3. Retrieval Precision

GraphRAG provides significantly improved retrieval precision compared to traditional RAG:

  • Vector search finds semantically similar starting points
  • Graph traversal discovers related information through relationships
  • Subgraph context provides richer, more connected information to LLM

4. Batch Processing

Process multiple documents efficiently:

# Process multiple documents in batch
for doc in documents/*.txt; do
  doc_id=$(basename "$doc" .txt)
  tg-start-library-processing \
    --flow-id graph-rag \
    --document-id "$doc_id" \
    --collection intelligence \
    --processing-id "proc-${doc_id}-$(date +%s)"
done

Advanced Use Cases

Multi-hop Question Answering

GraphRAG excels at questions requiring multiple reasoning steps:

# Multi-hop question
tg-invoke-graph-rag \
  -f graph-rag \
  -C intelligence \
  -q "How does climate change impact AI research funding?"

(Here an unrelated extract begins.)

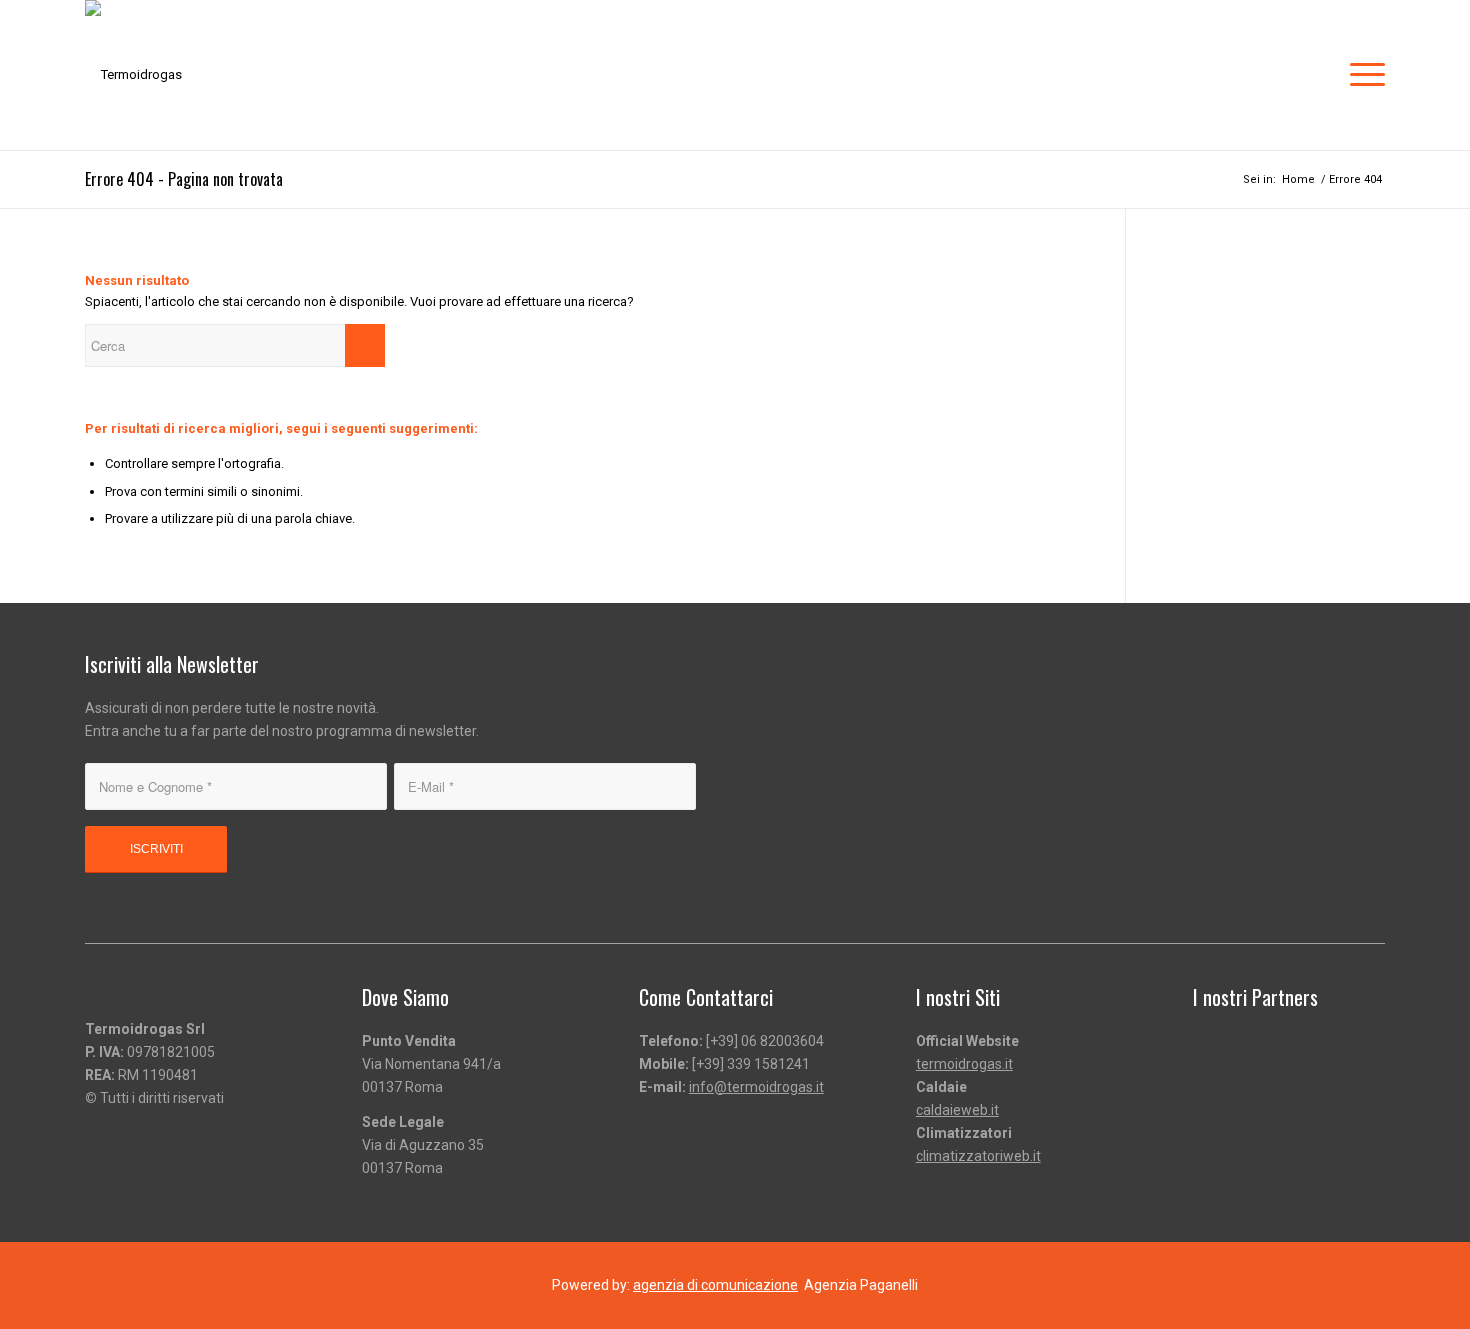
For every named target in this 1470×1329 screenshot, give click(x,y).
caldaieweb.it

Graph traversal might discover:

Climate Change --[affects]--> Government Priorities
Government Priorities --[influences]--> Research Funding
Research Funding --[supports]--> AI Research

Relationship Discovery

Find connections between seemingly unrelated entities:

tg-invoke-graph-rag \
  -f graph-rag \
  -C intelligence \
  -q "What connects renewable energy companies and AI startups?"

GraphRAG can discover:

  • Shared investors
  • Technology partnerships
  • Supply chain relationships
  • Research collaborations

Combining GraphRAG with Other RAG Approaches

For comprehensive coverage, combine GraphRAG with complementary approaches:

Document RAG + GraphRAG

  • Document RAG: Simple keyword/semantic search on small datasets
  • GraphRAG: Complex relationship discovery and multi-hop reasoning
  • Together: Broad coverage with relationship-aware depth

Ontology RAG + GraphRAG

  • Ontology RAG: Structured, typed data with formal schemas
  • GraphRAG: Flexible, automatic relationship discovery
  • Together: Formal structure where needed, flexible discovery elsewhere

Monitoring and Optimization

Performance Metrics

Track these key metrics:

  1. Processing Performance

    • Queue backlog size
    • Average processing time per document
    • Token consumption rate
  2. Query Performance

    • Query latency (vector search + graph traversal)
    • Subgraph size distribution
    • LLM generation time
  3. Quality Metrics

    • Entity extraction accuracy
    • Relationship discovery completeness
    • Query result relevance

Optimization Tips

# Monitor via Grafana (typically at http://localhost:3000)
# Watch for:
# - High queue backlogs (increase processing workers)
# - High LLM latency (optimize prompts or use faster models)
# - Rate limit events (adjust request throttling)

Next Steps

  1. Explore Other RAG Types

  2. Advanced Features

  3. Scale Your Deployment

Conclusion

You now have a production-ready GraphRAG AI agent that:

Combines vector search with graph traversal for superior context ✅ Automatically discovers entities and relationships without schemas ✅ Enables multi-hop reasoning across connected information ✅ Reduces hallucinations through graph-grounded responses ✅ Provides traceable citations back to source documents

GraphRAG represents a middle ground between simple semantic search and rigidly-structured ontology approaches, offering automated knowledge discovery with relationship-aware retrieval.